During Sickle Cell Awareness Month, the American Red Cross has launched Joined by Blood, a fall-focused component of the Sickle Cell Initiative, to help improve the health outcomes of those with sickle cell disease through impactful community-based partnerships.
In September and October, the Red Cross is teaming up with community organizations like the National Pan-Hellenic Council – known as the Divine Nine – and others to host blood drives and inspire donors who are Black to give blood to support people living with sickle cell.
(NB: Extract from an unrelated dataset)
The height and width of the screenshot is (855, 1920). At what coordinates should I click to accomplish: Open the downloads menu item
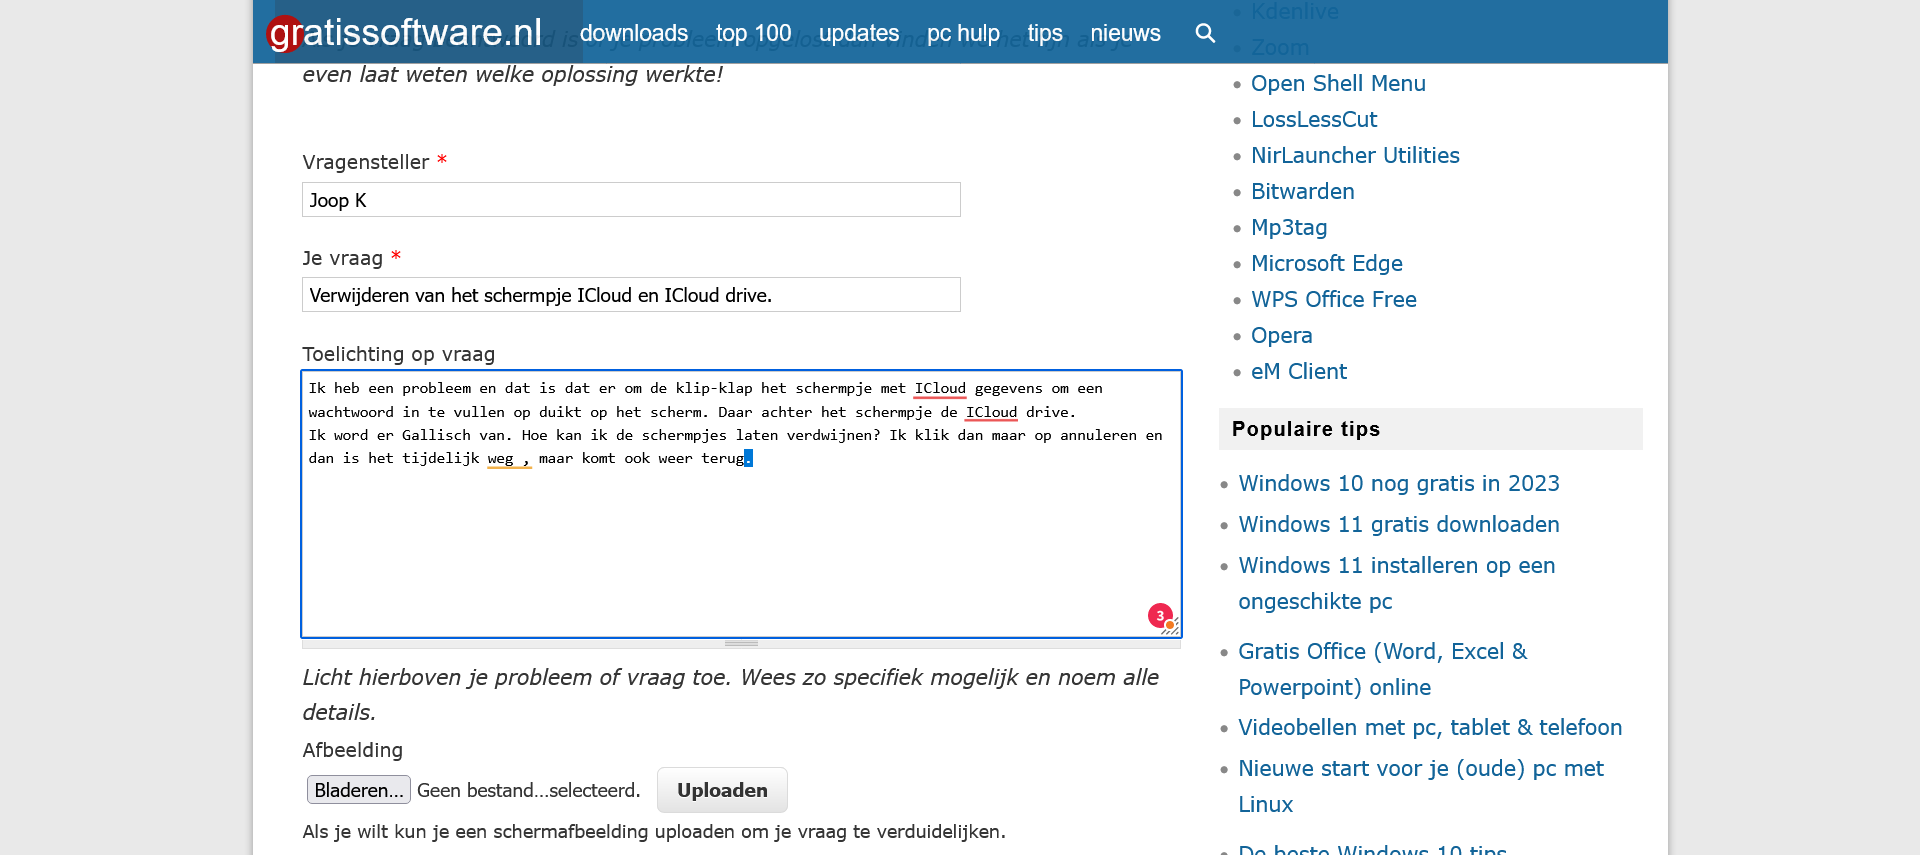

Sickle cell disease impacts more than 100,000 people across the country, most of whom are of African descent. Regular blood transfusions are critical to managing extreme pain and life-threatening complications faced by many. Unfortunately, they may develop an immune response against blood from donors that is not closely matched to their own. However, because most individuals who are Black have unique structures on their red blood cells that are not often found in other donor populations, 1 in 3 African American blood donors is a match for people with sickle cell disease.
The Red Cross is thrilled to have the support of preeminent organizations like the NAACP, 100 Black Men of America, Inc., The Links, Incorporated, Jack and Jill of America, the National Pan-Hellenic Council as well as others to expand blood donation opportunities in Black communities and to grow the number of blood donors who are Black to help patients in need, especially those batting sickle cell disease.
Seasonal changes can trigger pain crises for those battling sickle cell – possibly increasing the need for lifesaving blood transfusions. As summer ends, book a time to give blood by using the Red Cross Blood Donor App, visiting RedCrossBlood.org or by calling 1-800-RED CROSS (1-800-733-2767). As a thank-you, all who come to give through Sept. 18 will get an exclusive Red Cross T-shirt, while supplies last.
About sickle cell disease
Sickle cell disease distorts soft, round blood cells and turns them hard and crescent-shaped, which can cause severe pain. “When cells harden, they can get caught in blood vessels, potentially leading to stroke and organ failure,” says Dr. Gary Bachowski, Regional Medical Director for American Red Cross Blood Services. “Transfusions provide healthy blood cells, delivering oxygen and allowing blood vessels to remain open, minimizing crises patients with sickle cell disease may face.”
About the Sickle Cell Initiative
To help ensure patients have the blood products they need, the American Red Cross is working with partners in the Black community to grow the number of blood donors who are Black through the sickle cell initiative, which launched in 2021. In the first year of the initiative, the number of first-time African American blood donors who gave with the Red Cross increased by 60%. To learn more, visit RedCrossBlood.org/OurBlood.
Testing for sickle cell trait
At a time when health information has never been more important, the Red Cross is screening all blood, platelet and plasma donations from self-identified African American donors for the sickle cell trait. This additional screening will provide Black donors with an additional health insight and help the Red Cross identify compatible blood types more quickly to help patients with sickle cell disease. Donors can expect to receive sickle cell trait screening results, if applicable, within one to two weeks through the Red Cross Blood Donor App and the online donor portal at RedCrossBlood.org.